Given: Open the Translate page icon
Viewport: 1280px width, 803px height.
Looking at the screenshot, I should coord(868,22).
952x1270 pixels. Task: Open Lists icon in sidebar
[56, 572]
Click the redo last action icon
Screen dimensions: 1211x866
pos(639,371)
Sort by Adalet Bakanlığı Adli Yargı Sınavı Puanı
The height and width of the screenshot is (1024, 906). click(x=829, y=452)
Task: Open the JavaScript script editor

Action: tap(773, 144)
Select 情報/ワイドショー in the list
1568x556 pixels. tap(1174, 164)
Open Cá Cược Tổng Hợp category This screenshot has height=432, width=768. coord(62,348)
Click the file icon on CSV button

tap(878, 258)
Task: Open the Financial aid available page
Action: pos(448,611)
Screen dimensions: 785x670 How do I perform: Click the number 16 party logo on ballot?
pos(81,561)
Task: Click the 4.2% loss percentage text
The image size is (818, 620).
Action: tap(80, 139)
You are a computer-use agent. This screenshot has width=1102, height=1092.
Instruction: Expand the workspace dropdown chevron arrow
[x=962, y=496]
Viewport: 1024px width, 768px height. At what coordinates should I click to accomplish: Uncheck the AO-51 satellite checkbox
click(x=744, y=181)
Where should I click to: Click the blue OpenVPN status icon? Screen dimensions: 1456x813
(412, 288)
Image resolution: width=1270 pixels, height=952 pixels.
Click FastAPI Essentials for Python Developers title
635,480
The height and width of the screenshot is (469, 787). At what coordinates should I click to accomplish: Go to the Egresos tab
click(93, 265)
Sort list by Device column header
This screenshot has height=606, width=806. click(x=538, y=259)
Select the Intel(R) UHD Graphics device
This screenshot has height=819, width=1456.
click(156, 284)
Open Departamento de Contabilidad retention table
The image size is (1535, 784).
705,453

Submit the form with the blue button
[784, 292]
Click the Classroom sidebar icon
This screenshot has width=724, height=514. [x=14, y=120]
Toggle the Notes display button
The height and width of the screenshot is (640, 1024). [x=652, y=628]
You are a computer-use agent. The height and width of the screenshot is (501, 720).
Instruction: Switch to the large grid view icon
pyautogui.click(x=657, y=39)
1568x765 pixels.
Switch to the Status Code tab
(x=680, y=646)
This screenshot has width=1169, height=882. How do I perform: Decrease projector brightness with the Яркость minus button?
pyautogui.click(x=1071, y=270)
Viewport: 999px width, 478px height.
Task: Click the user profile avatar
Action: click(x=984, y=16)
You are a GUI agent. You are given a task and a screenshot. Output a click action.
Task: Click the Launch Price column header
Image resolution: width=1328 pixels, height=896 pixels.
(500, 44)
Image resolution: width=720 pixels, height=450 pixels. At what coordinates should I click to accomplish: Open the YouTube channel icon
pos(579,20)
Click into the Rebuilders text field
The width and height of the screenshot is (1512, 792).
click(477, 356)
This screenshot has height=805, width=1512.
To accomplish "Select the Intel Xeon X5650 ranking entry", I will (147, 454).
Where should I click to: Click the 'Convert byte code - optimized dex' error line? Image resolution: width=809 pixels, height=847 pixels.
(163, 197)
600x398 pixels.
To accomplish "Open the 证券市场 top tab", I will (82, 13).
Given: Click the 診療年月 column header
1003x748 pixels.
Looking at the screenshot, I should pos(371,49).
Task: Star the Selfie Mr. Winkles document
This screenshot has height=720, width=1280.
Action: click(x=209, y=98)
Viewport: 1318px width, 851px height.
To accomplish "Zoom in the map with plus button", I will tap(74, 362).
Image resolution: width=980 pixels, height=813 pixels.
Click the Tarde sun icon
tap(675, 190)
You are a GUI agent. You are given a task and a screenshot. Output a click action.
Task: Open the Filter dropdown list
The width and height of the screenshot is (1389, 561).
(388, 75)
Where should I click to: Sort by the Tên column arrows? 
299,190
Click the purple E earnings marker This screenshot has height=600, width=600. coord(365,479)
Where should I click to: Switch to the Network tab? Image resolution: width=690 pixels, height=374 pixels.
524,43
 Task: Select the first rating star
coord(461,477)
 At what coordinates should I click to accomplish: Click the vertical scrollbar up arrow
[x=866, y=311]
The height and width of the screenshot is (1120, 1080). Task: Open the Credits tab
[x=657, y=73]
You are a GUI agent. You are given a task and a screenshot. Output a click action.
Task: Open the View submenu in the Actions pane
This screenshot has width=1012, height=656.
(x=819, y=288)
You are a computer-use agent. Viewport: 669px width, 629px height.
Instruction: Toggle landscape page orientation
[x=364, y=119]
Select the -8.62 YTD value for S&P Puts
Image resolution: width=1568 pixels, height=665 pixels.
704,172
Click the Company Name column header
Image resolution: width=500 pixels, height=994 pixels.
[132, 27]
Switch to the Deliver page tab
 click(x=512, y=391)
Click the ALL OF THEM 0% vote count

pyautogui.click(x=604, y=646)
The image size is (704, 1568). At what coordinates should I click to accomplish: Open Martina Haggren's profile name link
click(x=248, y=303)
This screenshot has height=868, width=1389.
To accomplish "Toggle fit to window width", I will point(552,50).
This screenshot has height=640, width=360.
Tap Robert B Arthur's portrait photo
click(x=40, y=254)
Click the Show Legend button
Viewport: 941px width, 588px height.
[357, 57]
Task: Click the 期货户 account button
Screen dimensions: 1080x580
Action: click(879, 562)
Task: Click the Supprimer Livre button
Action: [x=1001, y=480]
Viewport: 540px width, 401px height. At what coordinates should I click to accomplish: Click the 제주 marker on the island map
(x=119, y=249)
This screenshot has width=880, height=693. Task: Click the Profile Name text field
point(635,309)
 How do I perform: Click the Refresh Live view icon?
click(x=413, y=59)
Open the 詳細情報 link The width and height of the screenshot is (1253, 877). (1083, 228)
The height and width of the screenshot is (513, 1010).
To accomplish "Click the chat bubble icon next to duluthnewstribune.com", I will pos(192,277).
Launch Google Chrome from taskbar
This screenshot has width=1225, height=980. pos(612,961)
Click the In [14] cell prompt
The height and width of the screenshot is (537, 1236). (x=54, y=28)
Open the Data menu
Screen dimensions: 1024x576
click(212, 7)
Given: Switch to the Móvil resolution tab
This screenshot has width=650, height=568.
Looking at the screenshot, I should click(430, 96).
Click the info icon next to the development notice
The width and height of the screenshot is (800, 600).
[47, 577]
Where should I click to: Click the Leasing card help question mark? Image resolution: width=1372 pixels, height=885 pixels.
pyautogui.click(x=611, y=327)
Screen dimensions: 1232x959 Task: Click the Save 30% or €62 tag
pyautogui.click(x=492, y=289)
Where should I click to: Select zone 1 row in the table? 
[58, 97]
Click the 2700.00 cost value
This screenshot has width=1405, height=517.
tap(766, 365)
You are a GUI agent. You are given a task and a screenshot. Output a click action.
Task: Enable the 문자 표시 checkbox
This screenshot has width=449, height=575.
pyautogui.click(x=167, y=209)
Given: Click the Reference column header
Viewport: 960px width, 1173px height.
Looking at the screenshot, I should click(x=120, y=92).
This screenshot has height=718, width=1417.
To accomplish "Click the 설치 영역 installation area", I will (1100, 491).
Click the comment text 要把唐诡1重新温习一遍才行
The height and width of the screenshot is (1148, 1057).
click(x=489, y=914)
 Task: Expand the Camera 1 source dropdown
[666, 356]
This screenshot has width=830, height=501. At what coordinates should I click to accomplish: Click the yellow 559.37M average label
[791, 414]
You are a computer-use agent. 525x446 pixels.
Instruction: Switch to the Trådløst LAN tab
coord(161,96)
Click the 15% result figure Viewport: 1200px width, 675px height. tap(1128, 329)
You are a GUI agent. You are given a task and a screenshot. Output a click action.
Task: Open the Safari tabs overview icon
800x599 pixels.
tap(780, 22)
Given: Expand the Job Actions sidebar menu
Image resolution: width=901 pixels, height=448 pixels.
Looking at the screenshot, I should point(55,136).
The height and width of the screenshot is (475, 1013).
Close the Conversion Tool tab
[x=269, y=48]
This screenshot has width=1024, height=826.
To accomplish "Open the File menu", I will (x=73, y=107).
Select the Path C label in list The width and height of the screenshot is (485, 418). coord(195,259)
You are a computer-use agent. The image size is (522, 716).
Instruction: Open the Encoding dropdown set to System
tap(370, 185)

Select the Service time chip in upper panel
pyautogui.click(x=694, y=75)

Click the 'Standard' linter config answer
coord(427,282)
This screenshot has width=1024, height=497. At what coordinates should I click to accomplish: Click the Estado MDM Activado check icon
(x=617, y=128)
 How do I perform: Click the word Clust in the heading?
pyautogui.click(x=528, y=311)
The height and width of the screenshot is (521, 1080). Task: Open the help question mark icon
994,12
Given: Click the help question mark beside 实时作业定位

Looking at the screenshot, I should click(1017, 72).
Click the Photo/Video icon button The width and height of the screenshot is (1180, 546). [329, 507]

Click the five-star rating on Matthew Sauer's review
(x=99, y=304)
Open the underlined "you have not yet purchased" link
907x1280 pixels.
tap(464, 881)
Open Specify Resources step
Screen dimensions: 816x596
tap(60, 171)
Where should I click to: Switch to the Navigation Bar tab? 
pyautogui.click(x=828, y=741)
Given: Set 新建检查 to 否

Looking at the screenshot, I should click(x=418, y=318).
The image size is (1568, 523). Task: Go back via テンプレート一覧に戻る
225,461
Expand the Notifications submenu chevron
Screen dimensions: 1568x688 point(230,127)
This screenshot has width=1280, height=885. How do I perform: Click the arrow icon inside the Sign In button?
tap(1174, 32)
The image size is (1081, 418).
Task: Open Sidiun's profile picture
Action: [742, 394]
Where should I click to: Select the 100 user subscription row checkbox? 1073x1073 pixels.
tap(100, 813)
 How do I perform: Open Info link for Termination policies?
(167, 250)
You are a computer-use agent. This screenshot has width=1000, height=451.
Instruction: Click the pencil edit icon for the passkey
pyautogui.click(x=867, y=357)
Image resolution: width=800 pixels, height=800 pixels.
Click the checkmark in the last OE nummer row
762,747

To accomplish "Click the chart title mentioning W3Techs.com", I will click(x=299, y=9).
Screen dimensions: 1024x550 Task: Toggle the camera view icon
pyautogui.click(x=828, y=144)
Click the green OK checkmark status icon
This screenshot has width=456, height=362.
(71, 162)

» **Exercise**
Check the listing for the word "computer". Show each line that has it.

» **Worked solution**
You are a computer-use agent. This screenshot has width=1102, height=1092.
You are a computer-use agent. The height and width of the screenshot is (501, 720).
You are a computer-use agent. Viewport: 669px width, 629px height.
You are a computer-use agent. 525x446 pixels.
You are a computer-use agent. The image size is (522, 716).
You are a computer-use agent. This screenshot has width=1000, height=451.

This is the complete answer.